REQUIRED WORK:
Count the lines below that include "Focus". Only the number should be given.

RECORDS SHOWN:
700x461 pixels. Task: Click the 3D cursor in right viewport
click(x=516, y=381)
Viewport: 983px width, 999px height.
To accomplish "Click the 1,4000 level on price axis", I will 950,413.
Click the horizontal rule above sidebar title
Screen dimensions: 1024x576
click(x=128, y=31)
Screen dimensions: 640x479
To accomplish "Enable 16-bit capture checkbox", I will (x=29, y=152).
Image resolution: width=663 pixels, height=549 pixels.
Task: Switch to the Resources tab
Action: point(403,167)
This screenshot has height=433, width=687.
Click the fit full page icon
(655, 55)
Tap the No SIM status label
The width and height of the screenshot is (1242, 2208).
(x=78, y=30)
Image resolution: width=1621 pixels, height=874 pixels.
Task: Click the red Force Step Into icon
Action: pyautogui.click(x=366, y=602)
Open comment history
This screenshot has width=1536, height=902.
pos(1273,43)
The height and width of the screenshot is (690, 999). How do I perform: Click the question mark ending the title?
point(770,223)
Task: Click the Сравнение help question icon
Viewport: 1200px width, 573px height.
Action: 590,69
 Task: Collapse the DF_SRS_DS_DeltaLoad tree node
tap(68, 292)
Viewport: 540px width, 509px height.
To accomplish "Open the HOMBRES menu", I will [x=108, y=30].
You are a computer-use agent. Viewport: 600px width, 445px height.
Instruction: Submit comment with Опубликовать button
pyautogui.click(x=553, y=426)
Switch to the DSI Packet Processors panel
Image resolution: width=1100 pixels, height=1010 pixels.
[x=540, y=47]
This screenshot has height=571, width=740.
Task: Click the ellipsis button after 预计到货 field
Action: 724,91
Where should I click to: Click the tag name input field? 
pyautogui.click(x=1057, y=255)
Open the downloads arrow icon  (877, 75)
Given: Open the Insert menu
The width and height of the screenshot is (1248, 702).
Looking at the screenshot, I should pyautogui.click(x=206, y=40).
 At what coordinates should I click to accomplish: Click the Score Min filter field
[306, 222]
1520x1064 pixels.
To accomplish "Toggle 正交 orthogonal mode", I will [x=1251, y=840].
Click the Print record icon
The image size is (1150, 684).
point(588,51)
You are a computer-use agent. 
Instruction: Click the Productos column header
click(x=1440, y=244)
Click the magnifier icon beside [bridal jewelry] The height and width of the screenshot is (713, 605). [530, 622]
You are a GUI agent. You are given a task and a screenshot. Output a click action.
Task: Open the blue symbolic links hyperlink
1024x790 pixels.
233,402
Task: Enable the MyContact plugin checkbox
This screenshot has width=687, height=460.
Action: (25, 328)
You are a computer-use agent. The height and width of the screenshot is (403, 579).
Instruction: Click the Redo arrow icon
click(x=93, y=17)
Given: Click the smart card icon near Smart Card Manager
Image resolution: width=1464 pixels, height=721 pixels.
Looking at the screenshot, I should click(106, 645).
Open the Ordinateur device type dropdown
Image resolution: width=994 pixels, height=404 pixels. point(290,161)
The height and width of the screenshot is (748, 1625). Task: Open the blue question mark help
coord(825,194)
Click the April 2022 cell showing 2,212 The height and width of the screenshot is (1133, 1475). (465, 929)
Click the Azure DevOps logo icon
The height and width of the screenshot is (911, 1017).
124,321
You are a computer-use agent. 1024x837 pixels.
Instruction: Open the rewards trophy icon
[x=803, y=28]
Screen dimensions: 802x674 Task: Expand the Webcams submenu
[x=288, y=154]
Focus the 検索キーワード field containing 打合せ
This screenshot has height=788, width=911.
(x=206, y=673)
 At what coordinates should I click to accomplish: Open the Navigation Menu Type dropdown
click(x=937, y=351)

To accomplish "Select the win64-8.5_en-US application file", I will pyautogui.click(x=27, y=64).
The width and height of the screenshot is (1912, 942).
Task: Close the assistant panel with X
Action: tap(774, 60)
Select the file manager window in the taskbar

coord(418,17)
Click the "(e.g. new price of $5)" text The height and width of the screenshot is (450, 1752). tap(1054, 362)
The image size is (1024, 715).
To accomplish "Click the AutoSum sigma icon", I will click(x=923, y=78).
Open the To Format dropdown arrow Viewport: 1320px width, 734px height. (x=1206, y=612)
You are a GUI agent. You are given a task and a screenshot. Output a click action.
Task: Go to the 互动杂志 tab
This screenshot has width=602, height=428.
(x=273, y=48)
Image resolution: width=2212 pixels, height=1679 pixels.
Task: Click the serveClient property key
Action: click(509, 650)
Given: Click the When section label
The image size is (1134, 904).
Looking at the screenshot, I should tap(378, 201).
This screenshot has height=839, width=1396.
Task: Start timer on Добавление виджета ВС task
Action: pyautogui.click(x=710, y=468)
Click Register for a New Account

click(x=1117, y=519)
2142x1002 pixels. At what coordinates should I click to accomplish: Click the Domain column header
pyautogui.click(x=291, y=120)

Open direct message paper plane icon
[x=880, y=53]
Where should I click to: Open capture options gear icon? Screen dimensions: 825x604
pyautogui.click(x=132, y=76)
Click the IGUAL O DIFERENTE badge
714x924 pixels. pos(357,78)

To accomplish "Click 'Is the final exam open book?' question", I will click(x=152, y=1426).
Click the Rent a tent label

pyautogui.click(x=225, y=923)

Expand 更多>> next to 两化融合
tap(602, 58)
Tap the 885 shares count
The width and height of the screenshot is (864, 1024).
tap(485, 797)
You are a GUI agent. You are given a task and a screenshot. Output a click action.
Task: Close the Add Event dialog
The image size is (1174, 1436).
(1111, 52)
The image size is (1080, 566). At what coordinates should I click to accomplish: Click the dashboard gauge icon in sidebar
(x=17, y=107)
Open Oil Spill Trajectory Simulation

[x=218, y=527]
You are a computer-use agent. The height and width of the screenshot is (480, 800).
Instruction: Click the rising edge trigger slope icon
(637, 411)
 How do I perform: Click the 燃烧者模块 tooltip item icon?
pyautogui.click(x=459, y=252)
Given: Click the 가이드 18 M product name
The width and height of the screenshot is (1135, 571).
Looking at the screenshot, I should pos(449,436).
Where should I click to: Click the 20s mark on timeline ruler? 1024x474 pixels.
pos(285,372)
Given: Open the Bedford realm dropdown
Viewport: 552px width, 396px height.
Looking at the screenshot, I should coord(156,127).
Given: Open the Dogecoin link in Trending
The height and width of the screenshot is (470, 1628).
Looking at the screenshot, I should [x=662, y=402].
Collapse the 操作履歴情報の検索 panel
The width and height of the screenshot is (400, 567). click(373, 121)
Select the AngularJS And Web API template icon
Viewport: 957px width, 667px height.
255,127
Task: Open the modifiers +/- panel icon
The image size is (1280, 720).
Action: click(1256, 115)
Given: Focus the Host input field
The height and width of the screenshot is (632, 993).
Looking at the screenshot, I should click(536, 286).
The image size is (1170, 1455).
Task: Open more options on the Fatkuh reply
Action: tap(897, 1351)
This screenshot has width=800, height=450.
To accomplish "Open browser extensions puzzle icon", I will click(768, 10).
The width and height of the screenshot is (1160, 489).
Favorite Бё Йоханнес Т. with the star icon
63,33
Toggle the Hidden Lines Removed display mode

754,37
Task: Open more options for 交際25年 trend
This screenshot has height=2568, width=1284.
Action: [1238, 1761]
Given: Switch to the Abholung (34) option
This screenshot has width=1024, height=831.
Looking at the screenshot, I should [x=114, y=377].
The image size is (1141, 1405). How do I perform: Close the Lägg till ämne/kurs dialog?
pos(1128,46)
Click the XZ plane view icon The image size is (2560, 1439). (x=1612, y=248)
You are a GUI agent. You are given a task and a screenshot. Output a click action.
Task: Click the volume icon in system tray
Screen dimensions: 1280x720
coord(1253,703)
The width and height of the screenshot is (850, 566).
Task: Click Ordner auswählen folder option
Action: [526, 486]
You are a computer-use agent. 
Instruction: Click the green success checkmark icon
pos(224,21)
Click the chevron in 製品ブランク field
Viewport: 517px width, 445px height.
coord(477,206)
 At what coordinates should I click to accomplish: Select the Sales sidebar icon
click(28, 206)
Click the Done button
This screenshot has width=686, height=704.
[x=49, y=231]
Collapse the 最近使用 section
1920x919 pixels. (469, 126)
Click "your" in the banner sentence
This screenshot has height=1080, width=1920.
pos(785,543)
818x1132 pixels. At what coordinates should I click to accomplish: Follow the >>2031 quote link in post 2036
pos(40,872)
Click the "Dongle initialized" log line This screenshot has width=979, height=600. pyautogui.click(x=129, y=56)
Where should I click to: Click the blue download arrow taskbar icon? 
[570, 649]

EXERCISE RESULT:
2